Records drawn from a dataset
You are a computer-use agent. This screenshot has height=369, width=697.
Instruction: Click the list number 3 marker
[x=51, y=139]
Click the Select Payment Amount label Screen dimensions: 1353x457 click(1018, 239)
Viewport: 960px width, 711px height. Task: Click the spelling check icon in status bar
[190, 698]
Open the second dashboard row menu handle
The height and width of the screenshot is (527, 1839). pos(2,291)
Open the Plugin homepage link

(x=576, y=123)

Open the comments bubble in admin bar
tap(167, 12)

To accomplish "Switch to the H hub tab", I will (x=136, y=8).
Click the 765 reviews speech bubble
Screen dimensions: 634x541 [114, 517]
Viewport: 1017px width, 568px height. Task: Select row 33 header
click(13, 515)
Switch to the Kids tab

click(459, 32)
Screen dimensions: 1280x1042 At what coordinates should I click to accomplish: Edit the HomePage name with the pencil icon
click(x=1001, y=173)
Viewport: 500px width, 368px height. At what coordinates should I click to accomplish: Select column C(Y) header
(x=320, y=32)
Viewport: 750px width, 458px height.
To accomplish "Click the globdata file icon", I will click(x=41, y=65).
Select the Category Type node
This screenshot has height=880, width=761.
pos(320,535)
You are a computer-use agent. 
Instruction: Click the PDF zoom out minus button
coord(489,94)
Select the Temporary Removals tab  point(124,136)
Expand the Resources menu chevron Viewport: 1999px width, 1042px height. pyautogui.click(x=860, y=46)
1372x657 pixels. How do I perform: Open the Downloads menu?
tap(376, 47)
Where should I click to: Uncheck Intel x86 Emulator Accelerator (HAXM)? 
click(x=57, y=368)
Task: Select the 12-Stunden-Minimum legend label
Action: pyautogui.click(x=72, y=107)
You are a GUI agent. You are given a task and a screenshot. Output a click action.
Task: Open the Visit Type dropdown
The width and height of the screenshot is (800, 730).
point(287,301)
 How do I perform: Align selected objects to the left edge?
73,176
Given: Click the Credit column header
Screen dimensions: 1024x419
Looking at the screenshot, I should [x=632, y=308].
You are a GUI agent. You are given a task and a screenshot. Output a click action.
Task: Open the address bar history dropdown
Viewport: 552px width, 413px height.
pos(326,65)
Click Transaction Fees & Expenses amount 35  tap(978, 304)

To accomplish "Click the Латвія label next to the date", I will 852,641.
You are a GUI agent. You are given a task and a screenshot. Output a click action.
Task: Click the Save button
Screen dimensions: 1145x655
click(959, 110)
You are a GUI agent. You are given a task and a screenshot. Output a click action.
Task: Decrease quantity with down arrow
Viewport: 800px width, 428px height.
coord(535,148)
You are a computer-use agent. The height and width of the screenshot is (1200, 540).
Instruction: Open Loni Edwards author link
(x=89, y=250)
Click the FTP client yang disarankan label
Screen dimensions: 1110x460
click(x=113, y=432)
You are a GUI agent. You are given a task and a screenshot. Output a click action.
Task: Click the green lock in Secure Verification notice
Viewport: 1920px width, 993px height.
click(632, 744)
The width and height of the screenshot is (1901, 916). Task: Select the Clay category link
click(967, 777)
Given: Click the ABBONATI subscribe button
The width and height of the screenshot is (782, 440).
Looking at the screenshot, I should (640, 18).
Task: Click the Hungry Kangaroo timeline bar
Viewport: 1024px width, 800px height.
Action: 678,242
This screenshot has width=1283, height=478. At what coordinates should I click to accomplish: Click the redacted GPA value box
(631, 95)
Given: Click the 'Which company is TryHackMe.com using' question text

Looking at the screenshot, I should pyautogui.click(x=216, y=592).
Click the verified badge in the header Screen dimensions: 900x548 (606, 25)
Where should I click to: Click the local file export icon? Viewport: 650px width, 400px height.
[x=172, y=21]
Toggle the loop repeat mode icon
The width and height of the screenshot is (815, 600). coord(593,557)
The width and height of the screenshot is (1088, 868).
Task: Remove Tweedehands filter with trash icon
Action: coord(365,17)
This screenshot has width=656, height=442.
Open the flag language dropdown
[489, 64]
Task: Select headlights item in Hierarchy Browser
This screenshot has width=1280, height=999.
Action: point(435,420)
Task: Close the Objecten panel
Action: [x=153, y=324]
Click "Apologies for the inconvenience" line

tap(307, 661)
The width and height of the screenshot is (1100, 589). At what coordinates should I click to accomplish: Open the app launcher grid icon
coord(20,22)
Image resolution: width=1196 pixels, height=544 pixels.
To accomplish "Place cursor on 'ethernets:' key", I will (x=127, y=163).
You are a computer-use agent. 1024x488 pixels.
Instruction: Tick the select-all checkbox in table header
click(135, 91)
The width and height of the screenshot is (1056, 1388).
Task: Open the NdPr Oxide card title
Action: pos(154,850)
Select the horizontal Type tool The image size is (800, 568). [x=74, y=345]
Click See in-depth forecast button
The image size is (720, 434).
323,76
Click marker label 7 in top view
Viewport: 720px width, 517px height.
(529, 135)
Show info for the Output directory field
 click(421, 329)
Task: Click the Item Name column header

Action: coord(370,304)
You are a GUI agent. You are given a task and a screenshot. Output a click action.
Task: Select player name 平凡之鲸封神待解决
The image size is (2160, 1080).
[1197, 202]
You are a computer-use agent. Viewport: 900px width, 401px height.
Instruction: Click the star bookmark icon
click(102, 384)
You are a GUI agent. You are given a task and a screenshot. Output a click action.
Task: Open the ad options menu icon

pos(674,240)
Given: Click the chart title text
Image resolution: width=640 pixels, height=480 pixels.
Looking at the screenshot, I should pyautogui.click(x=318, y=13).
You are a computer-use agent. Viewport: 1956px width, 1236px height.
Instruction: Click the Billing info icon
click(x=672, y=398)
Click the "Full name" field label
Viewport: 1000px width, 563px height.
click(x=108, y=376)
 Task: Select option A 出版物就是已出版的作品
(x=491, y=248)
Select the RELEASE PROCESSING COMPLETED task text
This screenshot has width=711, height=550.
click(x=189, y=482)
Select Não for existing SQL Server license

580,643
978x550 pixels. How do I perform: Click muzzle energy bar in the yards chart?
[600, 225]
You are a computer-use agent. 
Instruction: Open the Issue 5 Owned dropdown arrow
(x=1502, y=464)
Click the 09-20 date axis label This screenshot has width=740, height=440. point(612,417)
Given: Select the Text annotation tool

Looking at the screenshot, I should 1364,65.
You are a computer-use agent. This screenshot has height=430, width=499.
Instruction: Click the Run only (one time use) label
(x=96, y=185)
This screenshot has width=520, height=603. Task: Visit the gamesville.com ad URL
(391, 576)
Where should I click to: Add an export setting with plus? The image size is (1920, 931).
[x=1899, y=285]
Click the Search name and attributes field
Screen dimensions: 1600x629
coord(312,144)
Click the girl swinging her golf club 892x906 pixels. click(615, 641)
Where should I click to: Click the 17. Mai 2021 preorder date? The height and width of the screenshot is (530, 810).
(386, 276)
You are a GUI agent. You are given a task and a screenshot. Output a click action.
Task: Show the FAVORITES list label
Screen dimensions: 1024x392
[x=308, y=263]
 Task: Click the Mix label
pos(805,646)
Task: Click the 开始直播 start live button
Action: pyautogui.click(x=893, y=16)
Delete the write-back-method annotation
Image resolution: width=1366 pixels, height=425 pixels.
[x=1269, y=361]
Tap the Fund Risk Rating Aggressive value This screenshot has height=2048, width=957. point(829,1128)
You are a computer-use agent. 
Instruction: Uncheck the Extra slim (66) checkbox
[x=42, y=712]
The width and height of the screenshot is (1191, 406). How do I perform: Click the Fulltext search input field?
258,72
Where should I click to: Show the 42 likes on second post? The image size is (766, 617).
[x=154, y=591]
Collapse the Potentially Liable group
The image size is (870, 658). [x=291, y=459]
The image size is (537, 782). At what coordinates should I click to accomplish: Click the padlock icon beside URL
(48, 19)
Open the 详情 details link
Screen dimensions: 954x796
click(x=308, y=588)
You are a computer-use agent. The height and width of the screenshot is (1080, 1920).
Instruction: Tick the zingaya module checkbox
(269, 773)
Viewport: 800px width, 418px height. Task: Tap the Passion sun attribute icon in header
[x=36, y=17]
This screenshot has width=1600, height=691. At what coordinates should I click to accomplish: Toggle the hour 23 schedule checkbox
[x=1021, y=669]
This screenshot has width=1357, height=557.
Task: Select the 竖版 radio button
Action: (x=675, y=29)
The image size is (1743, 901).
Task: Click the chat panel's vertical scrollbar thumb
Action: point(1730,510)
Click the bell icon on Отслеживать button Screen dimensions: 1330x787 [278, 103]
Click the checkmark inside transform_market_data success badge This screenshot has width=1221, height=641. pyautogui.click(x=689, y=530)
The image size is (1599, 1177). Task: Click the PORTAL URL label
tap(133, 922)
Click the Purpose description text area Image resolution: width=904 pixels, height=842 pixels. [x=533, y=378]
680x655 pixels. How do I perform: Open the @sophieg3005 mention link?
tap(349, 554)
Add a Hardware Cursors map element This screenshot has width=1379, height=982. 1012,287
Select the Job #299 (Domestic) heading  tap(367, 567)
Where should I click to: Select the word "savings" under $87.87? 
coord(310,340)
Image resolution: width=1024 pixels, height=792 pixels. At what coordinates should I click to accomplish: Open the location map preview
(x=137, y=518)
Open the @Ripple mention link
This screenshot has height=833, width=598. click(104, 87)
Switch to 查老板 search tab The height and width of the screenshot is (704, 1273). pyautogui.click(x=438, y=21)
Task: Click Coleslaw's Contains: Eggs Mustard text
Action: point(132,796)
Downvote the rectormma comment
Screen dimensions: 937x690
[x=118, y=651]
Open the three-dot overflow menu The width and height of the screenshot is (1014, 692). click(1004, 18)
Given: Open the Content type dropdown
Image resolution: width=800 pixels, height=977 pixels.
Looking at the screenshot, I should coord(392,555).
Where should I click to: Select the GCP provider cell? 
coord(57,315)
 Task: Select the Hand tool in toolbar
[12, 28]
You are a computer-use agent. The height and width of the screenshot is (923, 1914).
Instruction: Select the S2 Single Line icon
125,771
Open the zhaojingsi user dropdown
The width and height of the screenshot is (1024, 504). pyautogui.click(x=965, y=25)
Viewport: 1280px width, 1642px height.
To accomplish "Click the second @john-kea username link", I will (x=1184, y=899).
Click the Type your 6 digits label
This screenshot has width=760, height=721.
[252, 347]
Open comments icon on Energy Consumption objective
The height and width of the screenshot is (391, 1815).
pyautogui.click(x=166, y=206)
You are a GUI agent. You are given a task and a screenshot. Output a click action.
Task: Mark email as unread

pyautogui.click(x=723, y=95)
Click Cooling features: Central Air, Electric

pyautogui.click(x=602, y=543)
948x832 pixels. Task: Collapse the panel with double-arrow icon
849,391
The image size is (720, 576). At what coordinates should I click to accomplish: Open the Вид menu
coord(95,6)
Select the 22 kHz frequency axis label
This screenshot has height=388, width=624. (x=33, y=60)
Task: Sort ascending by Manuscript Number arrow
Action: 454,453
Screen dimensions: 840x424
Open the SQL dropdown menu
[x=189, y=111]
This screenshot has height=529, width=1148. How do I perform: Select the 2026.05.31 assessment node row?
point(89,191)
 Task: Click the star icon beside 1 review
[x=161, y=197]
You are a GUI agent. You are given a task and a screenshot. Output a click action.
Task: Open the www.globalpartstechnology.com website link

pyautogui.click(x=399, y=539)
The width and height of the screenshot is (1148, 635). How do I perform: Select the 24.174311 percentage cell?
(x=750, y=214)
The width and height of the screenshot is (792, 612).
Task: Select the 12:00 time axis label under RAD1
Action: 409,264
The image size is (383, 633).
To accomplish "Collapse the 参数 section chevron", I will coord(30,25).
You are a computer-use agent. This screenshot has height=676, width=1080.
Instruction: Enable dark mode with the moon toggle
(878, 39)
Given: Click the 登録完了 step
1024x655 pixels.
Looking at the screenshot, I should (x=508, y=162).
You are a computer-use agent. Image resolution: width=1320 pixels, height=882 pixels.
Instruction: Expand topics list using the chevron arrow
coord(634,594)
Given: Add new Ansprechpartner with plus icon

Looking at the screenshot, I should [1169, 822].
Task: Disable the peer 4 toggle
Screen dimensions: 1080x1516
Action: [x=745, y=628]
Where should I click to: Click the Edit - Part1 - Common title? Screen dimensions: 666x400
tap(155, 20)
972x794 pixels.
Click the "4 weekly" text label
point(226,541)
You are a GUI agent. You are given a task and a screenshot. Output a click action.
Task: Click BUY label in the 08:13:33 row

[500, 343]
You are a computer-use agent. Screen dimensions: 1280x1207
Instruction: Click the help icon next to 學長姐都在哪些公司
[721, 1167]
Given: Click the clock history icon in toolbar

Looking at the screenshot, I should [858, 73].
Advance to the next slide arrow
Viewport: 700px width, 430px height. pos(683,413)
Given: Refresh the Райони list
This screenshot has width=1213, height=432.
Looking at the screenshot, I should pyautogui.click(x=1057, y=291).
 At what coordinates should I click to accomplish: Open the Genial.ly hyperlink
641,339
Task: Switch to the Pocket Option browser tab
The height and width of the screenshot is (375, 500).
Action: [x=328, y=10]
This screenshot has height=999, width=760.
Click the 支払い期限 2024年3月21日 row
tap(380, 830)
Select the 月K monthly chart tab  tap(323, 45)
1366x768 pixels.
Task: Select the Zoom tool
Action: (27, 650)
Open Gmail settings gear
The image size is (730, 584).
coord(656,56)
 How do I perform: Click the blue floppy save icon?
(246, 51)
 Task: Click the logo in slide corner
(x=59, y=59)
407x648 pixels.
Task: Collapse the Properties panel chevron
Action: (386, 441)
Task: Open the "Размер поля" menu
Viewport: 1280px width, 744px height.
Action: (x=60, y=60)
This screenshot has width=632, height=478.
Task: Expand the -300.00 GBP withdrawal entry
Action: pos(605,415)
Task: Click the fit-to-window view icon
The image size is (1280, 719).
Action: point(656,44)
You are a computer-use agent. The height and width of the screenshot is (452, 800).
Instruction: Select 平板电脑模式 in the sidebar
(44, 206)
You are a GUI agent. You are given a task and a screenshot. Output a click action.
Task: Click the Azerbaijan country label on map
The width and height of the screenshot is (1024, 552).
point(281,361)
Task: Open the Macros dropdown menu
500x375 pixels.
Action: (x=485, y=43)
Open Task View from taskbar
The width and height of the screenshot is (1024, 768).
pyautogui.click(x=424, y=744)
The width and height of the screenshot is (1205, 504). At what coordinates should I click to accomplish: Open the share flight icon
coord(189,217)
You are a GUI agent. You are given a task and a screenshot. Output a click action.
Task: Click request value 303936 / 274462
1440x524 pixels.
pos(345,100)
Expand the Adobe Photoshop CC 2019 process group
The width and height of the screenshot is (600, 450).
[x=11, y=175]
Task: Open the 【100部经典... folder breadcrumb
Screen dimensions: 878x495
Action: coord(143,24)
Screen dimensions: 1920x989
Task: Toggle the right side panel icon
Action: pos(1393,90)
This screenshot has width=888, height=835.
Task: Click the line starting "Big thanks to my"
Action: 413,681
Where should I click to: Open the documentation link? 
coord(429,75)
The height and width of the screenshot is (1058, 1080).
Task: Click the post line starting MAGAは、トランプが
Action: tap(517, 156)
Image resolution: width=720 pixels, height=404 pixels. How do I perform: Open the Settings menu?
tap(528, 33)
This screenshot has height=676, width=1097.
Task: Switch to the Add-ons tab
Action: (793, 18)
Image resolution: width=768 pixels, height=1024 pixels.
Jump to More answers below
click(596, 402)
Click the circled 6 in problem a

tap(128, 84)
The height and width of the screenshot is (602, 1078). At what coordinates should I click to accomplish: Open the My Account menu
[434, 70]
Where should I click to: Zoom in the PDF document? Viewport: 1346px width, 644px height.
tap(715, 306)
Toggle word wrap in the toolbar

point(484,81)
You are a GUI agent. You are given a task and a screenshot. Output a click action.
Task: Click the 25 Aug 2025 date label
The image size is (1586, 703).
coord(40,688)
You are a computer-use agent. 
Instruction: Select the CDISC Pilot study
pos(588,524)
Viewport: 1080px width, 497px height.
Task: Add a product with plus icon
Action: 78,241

**Exercise details**
In the lines above, find the word "badge" and copy each line that contains it.

**Task output**
Click the verified badge in the header Screen dimensions: 900x548 (606, 25)
Click the checkmark inside transform_market_data success badge This screenshot has width=1221, height=641. pyautogui.click(x=689, y=530)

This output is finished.